== WHAT TO WORK ON ==
1 - Answer these questions using the essay on Asian circus elephants:
(a) According to the World Wildlife Fund, what share of the earth's animal species has vanished since 1980?
(b) How many elephants is Ringling Bros. taking to a preserve?
(c) How many horses go to slaughter each year?
2 - Reproduce the essay on Asian circus elephants from "The truth is" up to and including "scores of others?", swapping "retired elephant" for "aging elephant".
3 - Write the next part of the essay on Asian circus elephants, beginning after its final sentence.

== PAGE EXCERPT ==
»»

The World Wildlife Fund reports that one half of the species of animals on the earth have vanished since 1980. Asian elephants will soon join the list. Our children will never see them or know them.

No one – surely none of the people raging on my Facebook Page – wants to take any responsibility for the fact that there is no place for these elephants to go, and no wild left for the Asian elephants of the circus to be sent to.

It’s a lot easier to blame the evildoers in the circuses, ban the elephants and turn away as most of them are slaughtered or vanish from our consciousness. I can almost guarantee this will happen, it has happened to half of the animals on our plant. The Asian elephants will not flourish, in all likelihood, anymore than the carriage horses would if taken away from their safe and regulated stables.

The truth is that there is nowhere for most of them to go, and none of the righteous people on my Facebook Page will be paying much attention when they wither on a handful of preserves or go to slaughter. No one will think or speak of them again.  How many beleaguered and impoverished rescue farms can afford to pay $65,000 a year to keep a retired elephant alive, and for how long?  Ringling Bros. is taking eleven to a preserve. What about the scores of others?

More than 160,000 horses go to slaughter each year because there is no place to send them, how will the unemployed elephants fare? The horses are a powerful cautionary tale, if we care to listen. The outrage addicts on Facebook will be long gone, onto their next fury. The elephants will pay for our selfishness and laziness. The emotionalizing of animals and their lives is good for people, not for animals.

««

== MATERIAL ==
»»

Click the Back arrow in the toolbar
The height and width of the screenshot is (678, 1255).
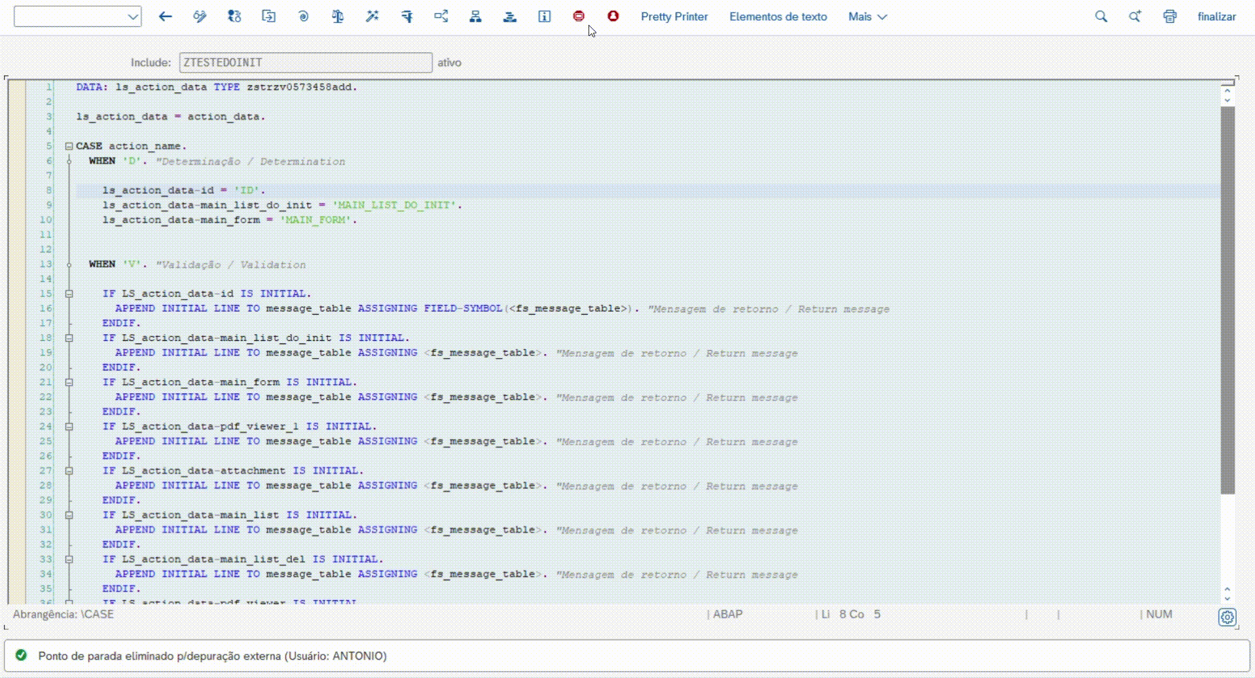(x=165, y=16)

««

== ANSWERS PROVIDED ==
1 -
(a) One half.
(b) Eleven.
(c) More than 160,000.

2 -
The truth is that there is nowhere for most of them to go, and none of the righteous people on my Facebook Page will be paying much attention when they wither on a handful of preserves or go to slaughter. No one will think or speak of them again.  How many beleaguered and impoverished rescue farms can afford to pay $65,000 a year to keep a aging elephant alive, and for how long?  Ringling Bros. is taking eleven to a preserve. What about the scores of others?

3 -
In Asia, there are few preserves left, almost all are severely under-funded, poorly protected, beset by climate change, development and poachers. Preserves are the least safe place in the world for most elephants, almost any one would be better off in a Ringling Bros. tent. If you want to talk about the facts relating to the welfare of animals in our greedy and selfish world, here are some. There are plenty more available to those who want to know.

I am happy to turn to this issue again, and I’m sorry it upsets people, not my purpose. No one is making you read what I write, but I hope you do and will consider it. If it’s too much to bear, relief is just a click away.

It is time we began thinking seriously and talking about the future of animals in our world, not only their mistreatment. The animal rights movement is built on the idea that human beings are abusive and cruel and that animals need to be liberated from us. I believe most animal lovers are good and wish to do the right thing and that animals need to say with us. For me, the right thing is keeping animals in sight, in our everyday lives, and doing whatever it takes to make them safe and healthy.

I live with animals, and have come to know and love them in a blessed way.  They deserve the right to survive in our world. I believe they need to be seen and known by humans if they are to be saved and protected. I believe a movement that cares about animals will seek ways to keep them in our every day lives, not remove them so that Cynthia can feel superior to me on Facebook. More to come.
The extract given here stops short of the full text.